-------- Records for the exercise

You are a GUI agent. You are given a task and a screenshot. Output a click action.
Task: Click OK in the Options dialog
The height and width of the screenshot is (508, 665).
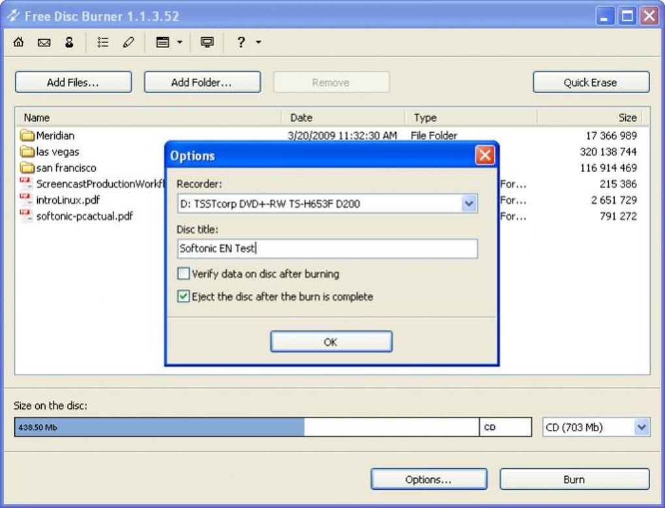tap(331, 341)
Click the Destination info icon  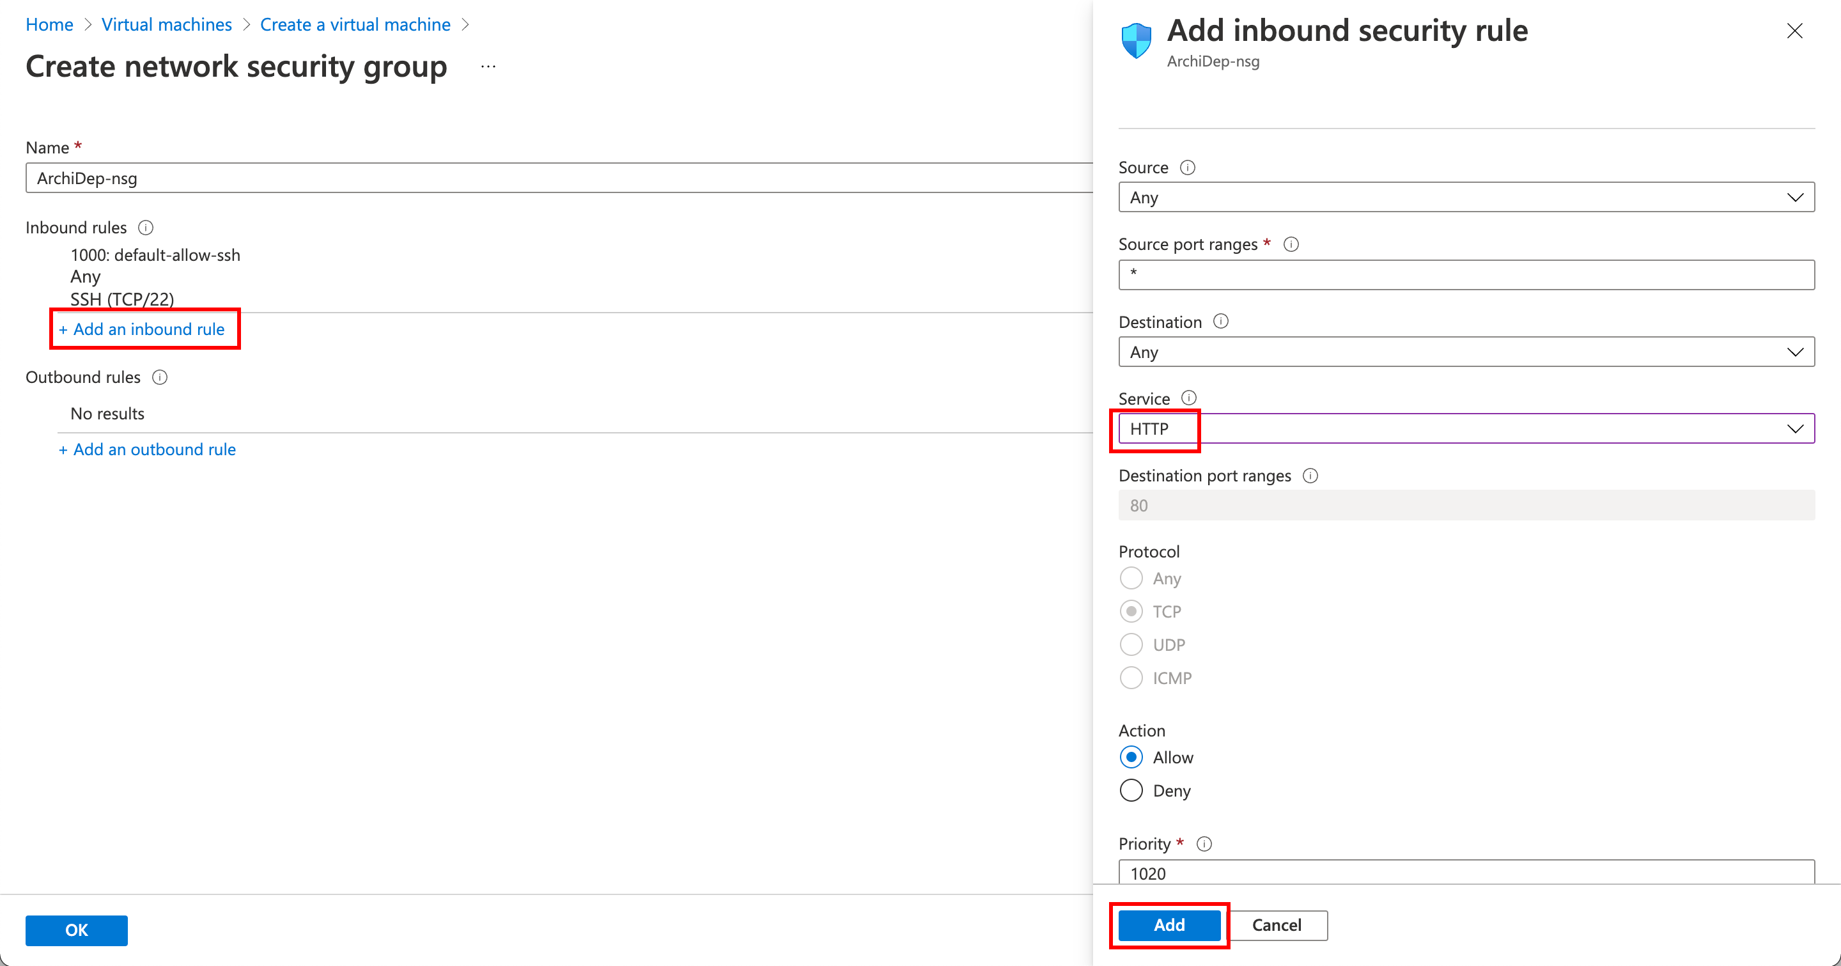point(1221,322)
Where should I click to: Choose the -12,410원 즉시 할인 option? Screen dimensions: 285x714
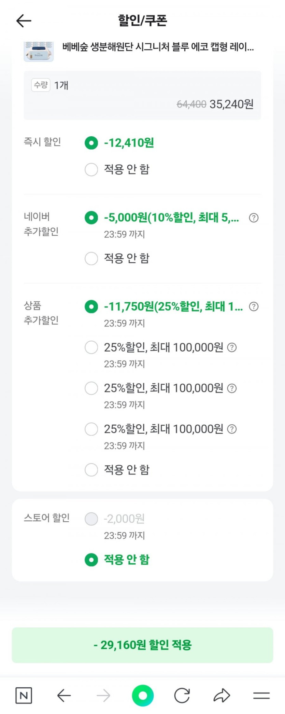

----------------

### Work instructions
How many lines of the entries above contain the word "screenshot" with matching case? Give only the number.

### Result of this exercise
2